● WORK INSTRUCTION:
Whenever a line carries the word "agent", pull it out of the entries.

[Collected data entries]
⁂
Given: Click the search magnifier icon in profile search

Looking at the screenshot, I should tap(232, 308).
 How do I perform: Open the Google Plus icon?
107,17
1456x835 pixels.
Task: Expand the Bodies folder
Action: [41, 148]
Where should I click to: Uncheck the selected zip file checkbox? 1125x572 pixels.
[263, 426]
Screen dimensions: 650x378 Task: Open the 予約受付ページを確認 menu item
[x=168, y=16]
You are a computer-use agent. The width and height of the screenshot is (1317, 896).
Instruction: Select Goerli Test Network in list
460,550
⁂
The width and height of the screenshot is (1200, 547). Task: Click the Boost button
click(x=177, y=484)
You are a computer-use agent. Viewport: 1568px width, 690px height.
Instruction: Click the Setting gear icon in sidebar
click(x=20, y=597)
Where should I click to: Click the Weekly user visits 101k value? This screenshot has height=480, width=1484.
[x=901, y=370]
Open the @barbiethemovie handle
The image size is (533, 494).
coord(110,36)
⁂
● RESULT FOR THIS EXERCISE:
You are a computer-use agent. The width and height of the screenshot is (1317, 896).
You are a computer-use agent. Viewport: 1568px width, 690px height.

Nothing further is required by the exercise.